So, from here on in the book we are going to do a deep dive into the mechanics of deep learning. What is the architecture of a computer vision model, an NLP model, a tabular model, and so on? How do you create an architecture that matches the needs of your particular domain? How do you get the best possible results from the training process? How do you make things faster? What do you have to change as your datasets change?
We will start by repeating the same basic applications that we looked at in the first chapter, but we are going to do two things:
In order to do these two things, we will have to learn all of the pieces of the deep learning puzzle. This includes different types of layers, regularization methods, optimizers, how to put layers together into architectures, labeling techniques, and much more. We are not just going to dump all of these things on you, though; we will introduce them progressively as needed, to solve actual problems related to the projects we are working on.
In our very first model we learned how to classify dogs versus cats. Just a few years ago this was considered a very challenging task—but today, it's far too easy! We will not be able to show you the nuances of training models with this problem, because we get a nearly perfect result without worrying about any of the details. But it turns out that the same dataset also allows us to work on a much more challenging problem: figuring out what breed of pet is shown in each image.

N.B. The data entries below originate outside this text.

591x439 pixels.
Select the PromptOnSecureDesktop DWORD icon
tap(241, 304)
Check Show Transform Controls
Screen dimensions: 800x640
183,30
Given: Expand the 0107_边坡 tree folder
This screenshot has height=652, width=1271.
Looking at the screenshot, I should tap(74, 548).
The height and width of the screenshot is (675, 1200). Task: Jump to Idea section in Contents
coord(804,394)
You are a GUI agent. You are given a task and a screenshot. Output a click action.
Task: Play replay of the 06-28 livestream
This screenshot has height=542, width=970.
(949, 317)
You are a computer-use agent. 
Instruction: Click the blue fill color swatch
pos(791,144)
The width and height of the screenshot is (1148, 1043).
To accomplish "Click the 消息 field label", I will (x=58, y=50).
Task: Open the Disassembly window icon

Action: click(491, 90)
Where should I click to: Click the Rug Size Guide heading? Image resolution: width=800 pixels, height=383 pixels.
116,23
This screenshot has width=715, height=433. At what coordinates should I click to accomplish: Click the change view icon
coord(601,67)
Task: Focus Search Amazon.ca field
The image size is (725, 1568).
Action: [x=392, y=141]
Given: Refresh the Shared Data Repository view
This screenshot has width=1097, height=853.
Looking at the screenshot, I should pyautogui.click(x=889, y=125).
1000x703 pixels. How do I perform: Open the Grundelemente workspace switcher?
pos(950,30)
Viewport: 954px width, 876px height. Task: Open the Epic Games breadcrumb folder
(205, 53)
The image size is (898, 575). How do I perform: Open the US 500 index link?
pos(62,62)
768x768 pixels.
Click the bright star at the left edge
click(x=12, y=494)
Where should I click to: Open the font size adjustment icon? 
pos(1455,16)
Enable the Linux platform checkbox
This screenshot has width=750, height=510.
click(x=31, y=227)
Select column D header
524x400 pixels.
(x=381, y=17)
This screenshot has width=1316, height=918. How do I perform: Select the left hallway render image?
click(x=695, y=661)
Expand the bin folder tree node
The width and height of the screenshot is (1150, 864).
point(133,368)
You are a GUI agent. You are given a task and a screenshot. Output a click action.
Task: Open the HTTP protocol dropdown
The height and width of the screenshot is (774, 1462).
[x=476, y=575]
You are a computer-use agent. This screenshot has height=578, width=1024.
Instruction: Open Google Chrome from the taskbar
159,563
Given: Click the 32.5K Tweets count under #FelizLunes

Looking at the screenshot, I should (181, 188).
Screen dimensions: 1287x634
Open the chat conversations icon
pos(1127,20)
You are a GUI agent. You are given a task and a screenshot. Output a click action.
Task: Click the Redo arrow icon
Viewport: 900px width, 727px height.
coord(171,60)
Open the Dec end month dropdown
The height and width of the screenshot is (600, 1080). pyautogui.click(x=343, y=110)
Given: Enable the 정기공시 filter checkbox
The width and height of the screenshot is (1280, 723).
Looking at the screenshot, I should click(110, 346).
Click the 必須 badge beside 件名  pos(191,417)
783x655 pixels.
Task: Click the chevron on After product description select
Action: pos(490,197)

In <<chapter_intro>> we presented the applications as already-solved problems. But this is not how things work in real life. We start with some dataset that we know nothing about. We then have to figure out how it is put together, how to extract the data we need from it, and what that data looks like. For the rest of this book we will be showing you how to solve these problems in practice, including all of the intermediate steps necessary to understand the data that you are working with and test your modeling as you go.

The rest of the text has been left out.